*DOCUMENT PASSAGE*.
Content starts


    I think his letter is spot-on.

    I’ve noticed that it is the people who are constantly being blamed (for their poor upbringing or their harsh circumstances, or even their mental state), whenever one of these MP attacks occur.

    Yet, it has never been questioned whether the MPs are the ones who have been failing to their ability to be in touch with their constituents.

    The recent spate of attacks or threats cannot all be coincidences. Where there’s smoke, there must be fire. And increasingly, I am beginning to suspect that the cause of the fire has more to do with the MPs’ EQ (or lack of) than anything else.

    Cheers, man. Good job in sussing out this letter.

    Gerard

  2. Hey Gerard,

    Personally, I don’t like to do Gahmen-bashing like the rest of the local Internet population. I mean, there’s only so much that you can criticise before you get tired right? But they go on and on, and I suspect it’s pretty much the same inane crowd that keeps uploading their phone pix to Stomp.com.sg

    Still, this story really takes the cake. And the real tragedy is that you’ll never see this in SPH papers for various reasons.

Content ends

*MATERIAL SHOWN*.
Content starts

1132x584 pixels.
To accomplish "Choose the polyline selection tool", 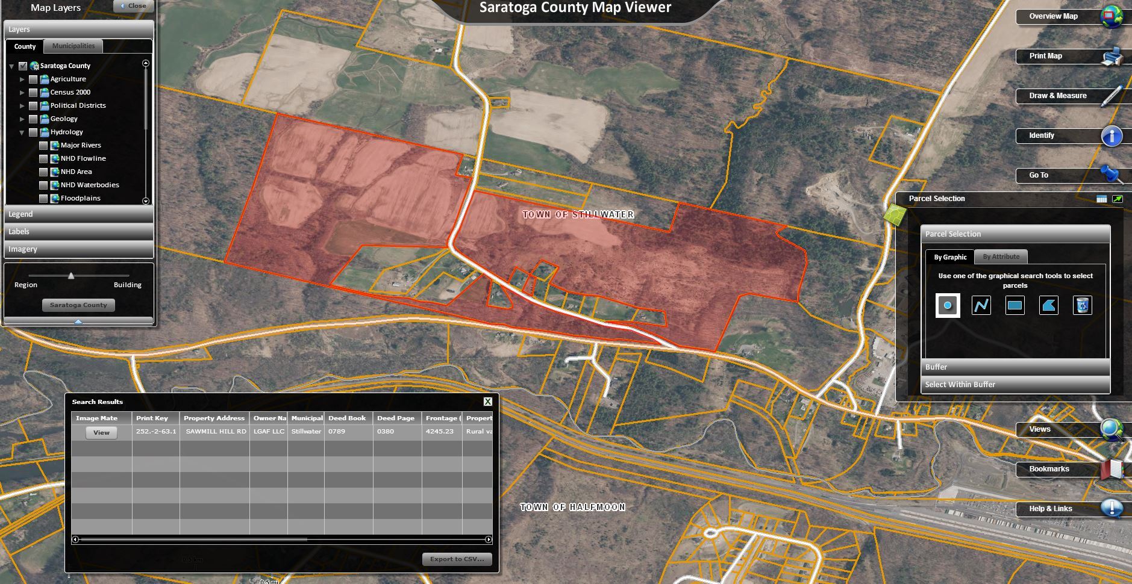I will pos(981,305).
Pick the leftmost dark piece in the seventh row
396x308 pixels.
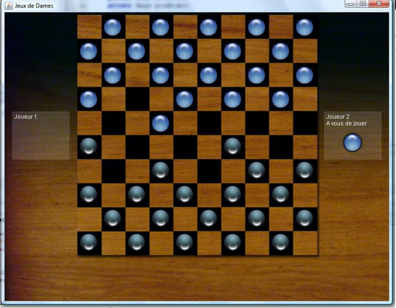tap(160, 171)
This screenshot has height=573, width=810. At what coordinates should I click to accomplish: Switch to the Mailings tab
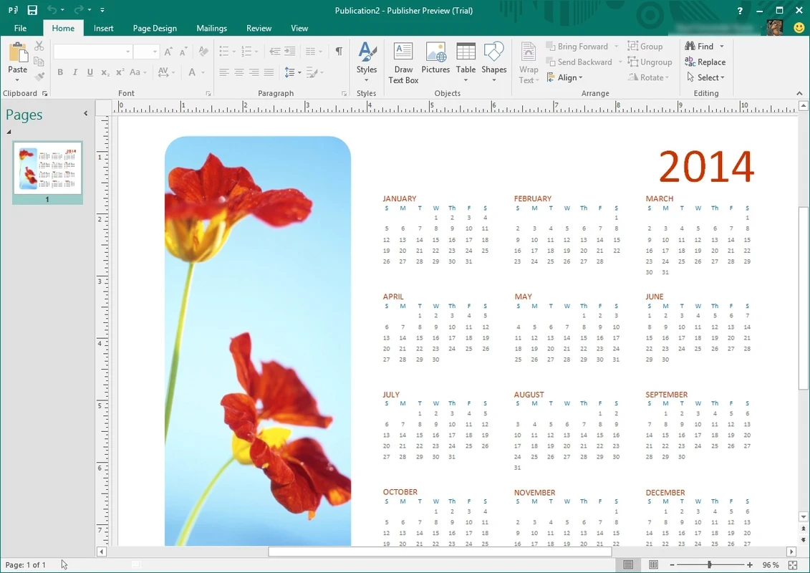pos(211,28)
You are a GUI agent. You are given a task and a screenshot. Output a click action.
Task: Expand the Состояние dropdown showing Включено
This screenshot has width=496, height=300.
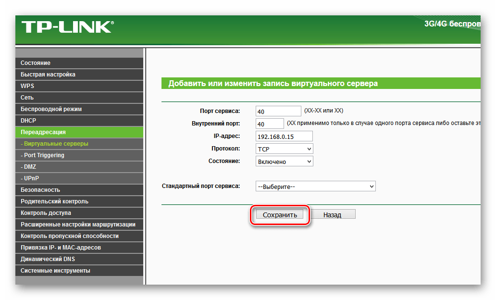pos(284,162)
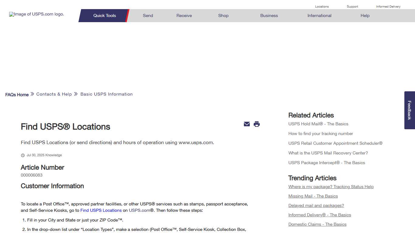
Task: Click the email share icon near the article title
Action: (x=247, y=124)
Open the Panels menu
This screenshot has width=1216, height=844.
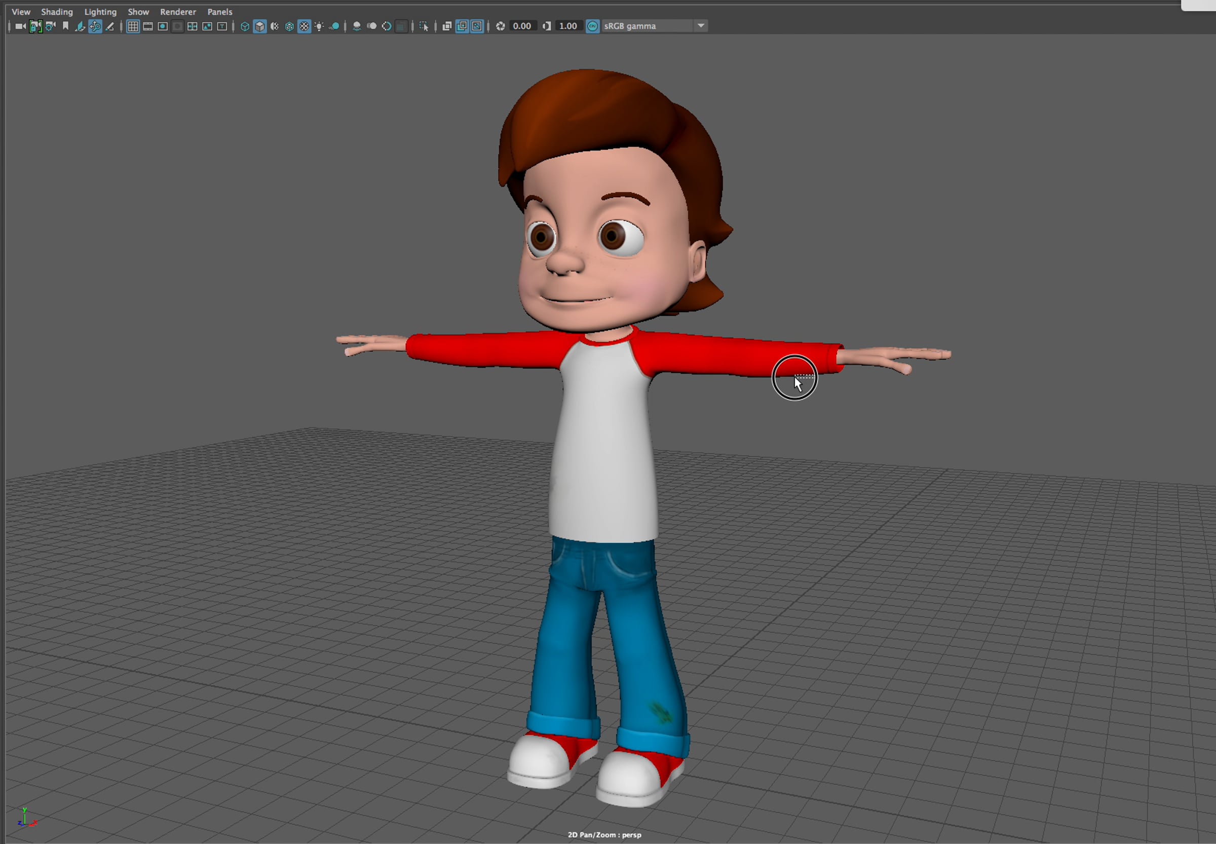(220, 12)
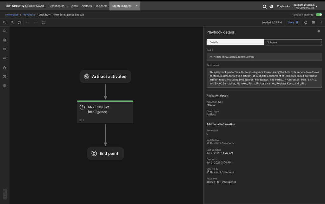Zoom in on the playbook canvas
Image resolution: width=325 pixels, height=204 pixels.
4,22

Content ends

In the comment thread about attacks on MPs, what does the writer of the first comment increasingly suspect is the cause of the "fire"?

*YOUR RESPONSE*. The MPs' EQ, or their lack of it.